Now in the US, this Afghan writer is unable to return home

WGBH News
Qais Akbar Omar and longtime friend Stephen Landrigan.

Afghanistan’s millennials are the best-educated generation in their country’s history and represent its future. For the past three years, one of them — Qais Akbar Omar — has been studying in the Boston area. He is a writer, but his success has come at a price.

Omar lives on the first floor of an ordinary looking house in Quincy, but stepping inside his apartment, you are immediately transported to a different place. Spread on the floors are beautiful, hand-woven rugs from his family’s carpet business in Kabul. One is made up of four rectangular prayer rugs all woven together and rendered in reds, oranges and blacks. In the kitchen, there is a woolen rug, traditionally used by nomads, that is edged with goat hair to keep out scorpions and snakes — not exactly common in Quincy.

“We also use it in Kabul,” he says. “Most of the houses in Afghanistan are made of mud brick or concrete. Our house is concrete, so we put this under the carpet and then that will keep the cold away.”

But today Omar has more on his mind than carpets. He is getting ready for his commencement. He slips on a scarlet red graduation gown.

“In Afghanistan, men normally don’t wear red — it’s considered a woman’s color,” he says. “Today my gown is red.”

Omar is graduating from Boston University with an MFA in creative writing. He moved to Boston three years ago to finish an education that was cut short by Afghanistan’s long civil war. Omar wrote about those painful years in his memoir, "A Fort of Nine Towers," which has been translated into more than 20 languages.

"Then one thing led to the next, and now I can’t go back,” he says. “The book got so much publicity.”

Omar’s growing success as a writer, and his outspoken criticism of those in power, has created problems for him and his family back in Kabul.

"I wrote an op-ed for The New York Times about ghost money that the CIA was giving to President [Hamid] Karzai at the time,” he explains. “As soon as that one came out, we got a lot of visitors coming to our shop, trying to take me to lunch. And, of course, you go to that lunch and you never come back."

Omar’s father was forced to close the carpet business, which had been in the family for four generations. Last year he called Omar with sad news. Omar’s mother had passed away.

"I told him, I’ll buy my ticket right now and I’ll be there for the funeral," he recalls. "And my father stopped crying and said, 'No, you can’t come.' He was afraid that if I went there, a suicide bomber might have come into the funeral and blew himself up."

Omar says he still cannot return home and he hopes to stay in Boston.
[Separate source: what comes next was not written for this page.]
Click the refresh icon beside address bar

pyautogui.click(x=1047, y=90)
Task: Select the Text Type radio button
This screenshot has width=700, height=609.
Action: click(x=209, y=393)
Helping Omar get ready is his longtime friend, Stephen Landrigan. Landrigan and Omar’s love of theater brought them together in Kabul in 2005, when they put on a groundbreaking production of Shakespeare’s: "Love’s Labour’s Lost."

It featured Afghan actors, male and female, performing together in their native tongue, Dari. With the deteriorating security situation in Afghanistan, many of the actors have since fled the country.

At Boston University, Omar’s commencement is a success and his friend, Landrigan, says it is a day he deserves.

“This guy is a power house,” he says. “Many people say I’m a writer, but this guy gets up in the morning and actually writes.”

Omar has written two novels, a collection of short stories, two novellas and more. Landrigan says he has great expectations for Omar’s future.

“He is going to become recognized as much of the writer of Afghanistan that Naguib Mahfouz is of Egypt,” he says. “All of the stories that he will be exploring between now and then will create a body of literature so that the outside world will understand Afghanistan in a way that we really didn’t after we went in there after 9/11.”

For now, the only way Omar can write about his country is in exile and it is a reality he is conflicted about.

"I really want to be back to help my country," he says. "Afghanistan is run by the young generation, my generation, even though my generation went through hell. I want to do more, but not if it costs my life — then I won’t be able to do anything, I’ll be in the ground."